[Data provided]:
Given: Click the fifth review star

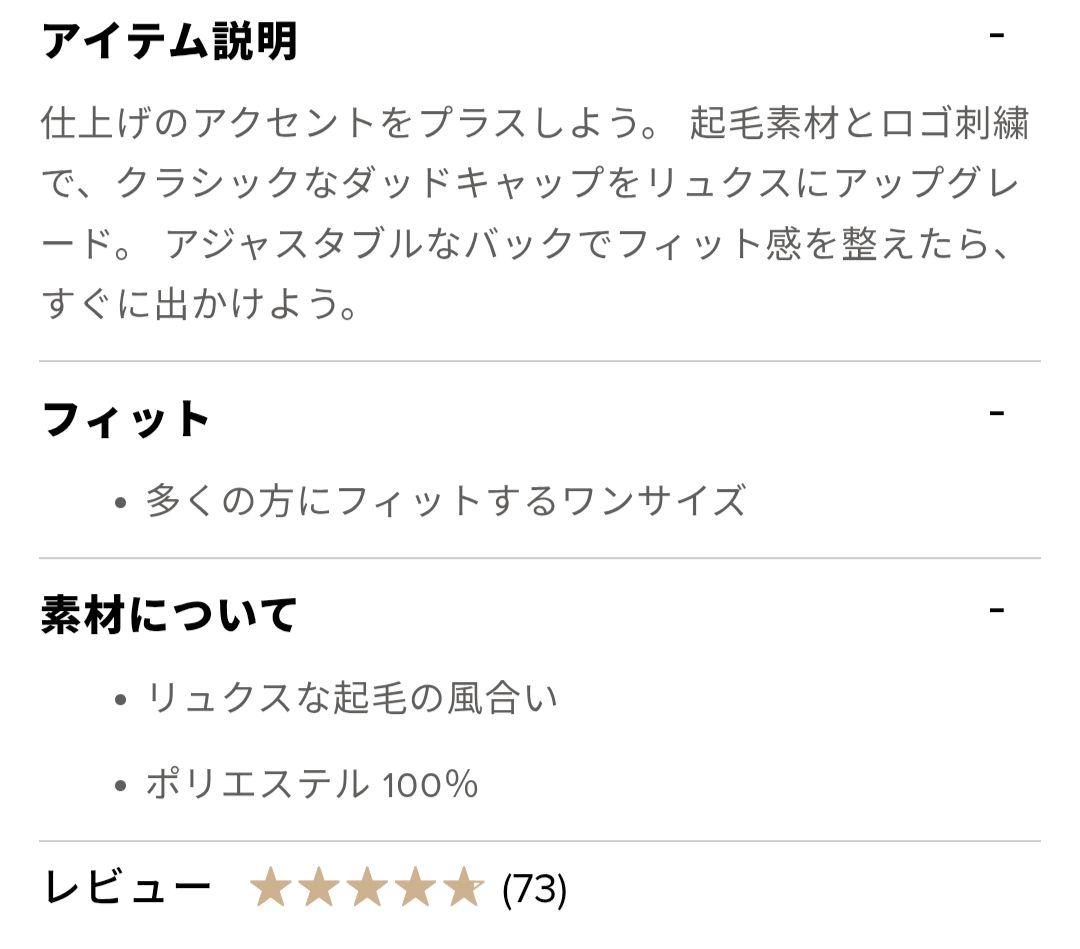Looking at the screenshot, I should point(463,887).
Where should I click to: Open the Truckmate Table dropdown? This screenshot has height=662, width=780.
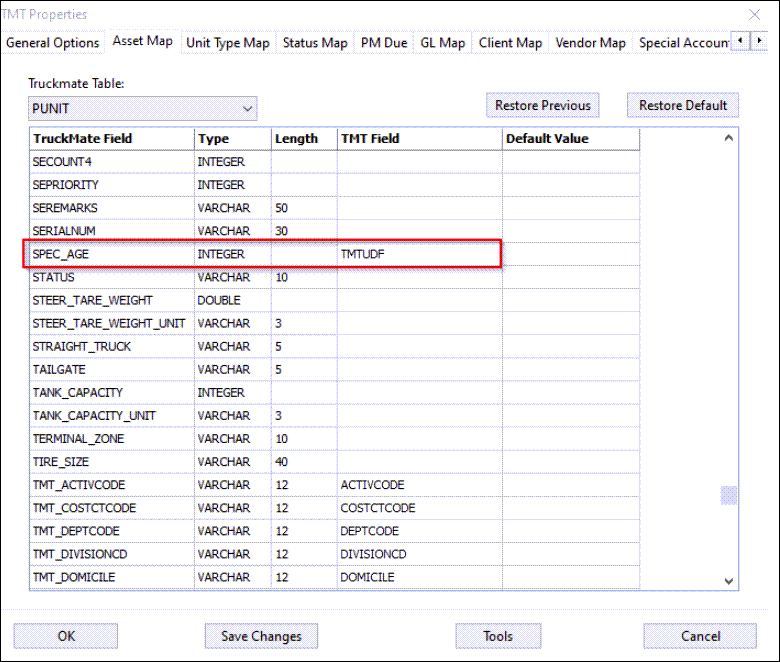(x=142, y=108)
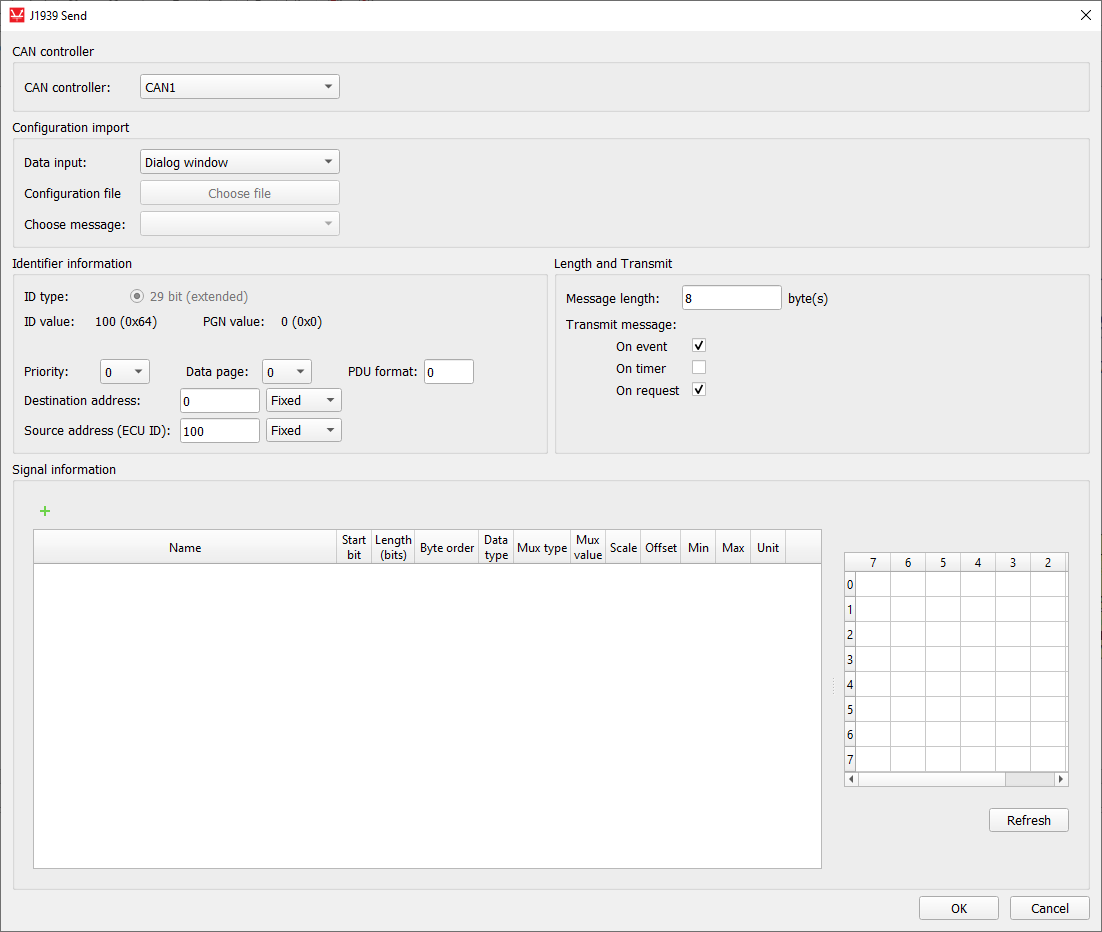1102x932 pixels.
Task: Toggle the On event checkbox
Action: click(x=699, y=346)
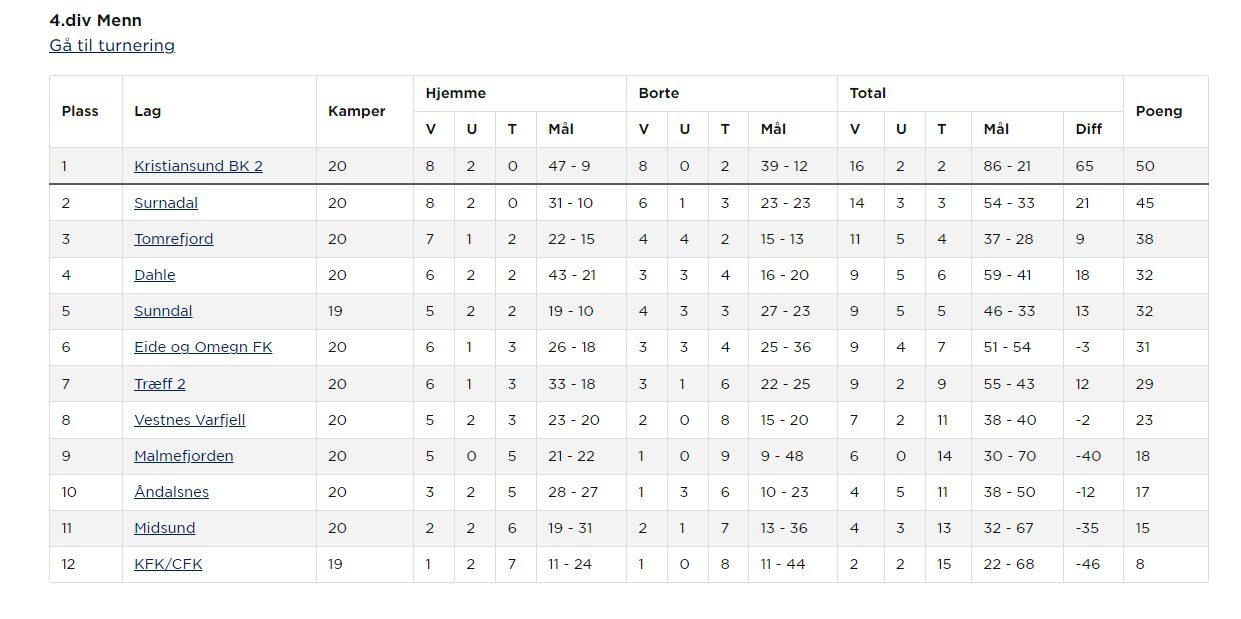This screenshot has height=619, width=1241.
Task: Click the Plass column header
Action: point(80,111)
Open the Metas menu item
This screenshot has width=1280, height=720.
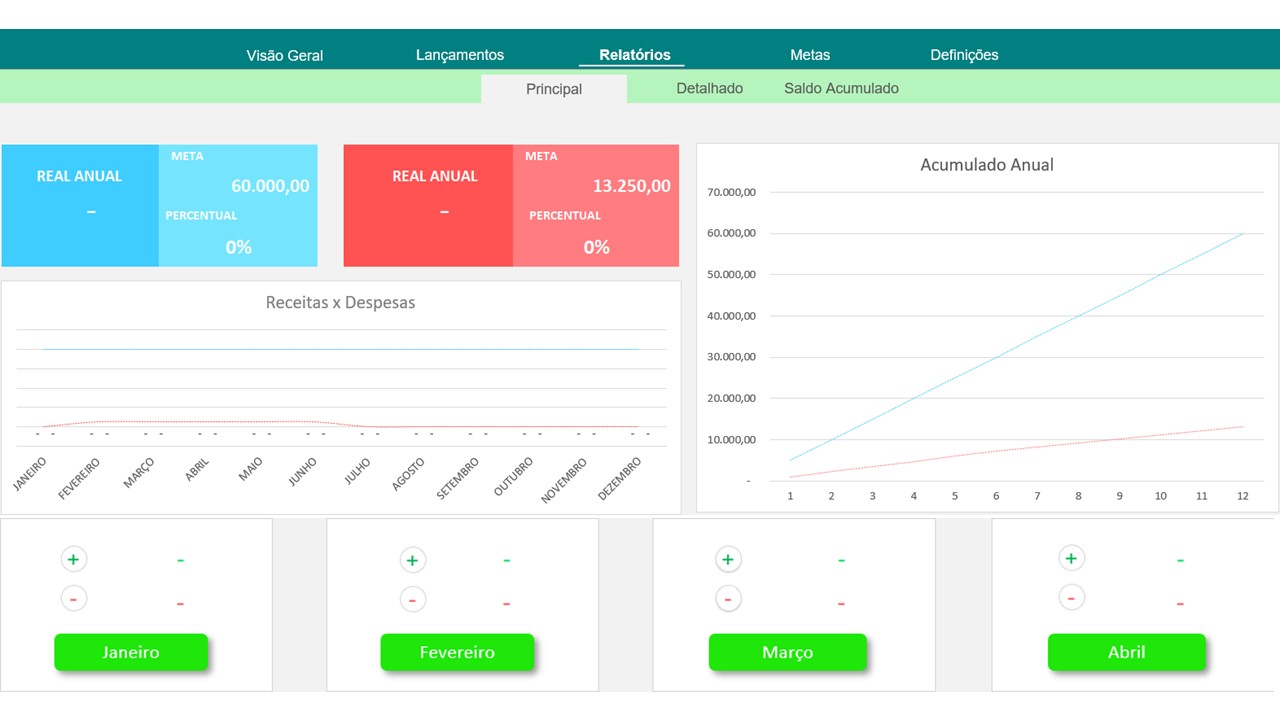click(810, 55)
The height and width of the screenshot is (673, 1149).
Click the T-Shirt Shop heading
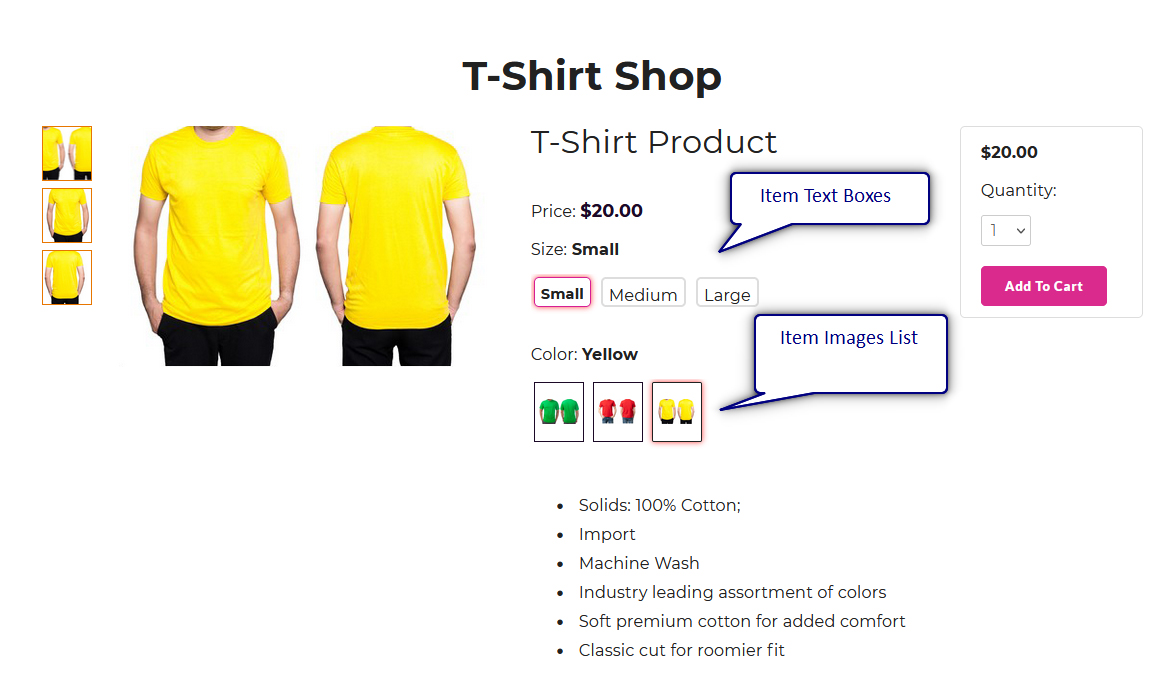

[Task prompt]:
Return to the listing above and set it down exactly, leaving out its pictures.

[Output of the task]:
Given: Click the fifth review star

Looking at the screenshot, I should point(463,887).
Where should I click to: Open the Truckmate Table dropdown? This screenshot has height=662, width=780.
(x=142, y=108)
1102x932 pixels.
Task: Toggle the On event checkbox
Action: click(x=699, y=346)
This screenshot has height=619, width=1241.
Task: Click the Plass column header
Action: point(80,111)
Open the Metas menu item
This screenshot has width=1280, height=720.
click(810, 55)
The height and width of the screenshot is (673, 1149).
Click the T-Shirt Shop heading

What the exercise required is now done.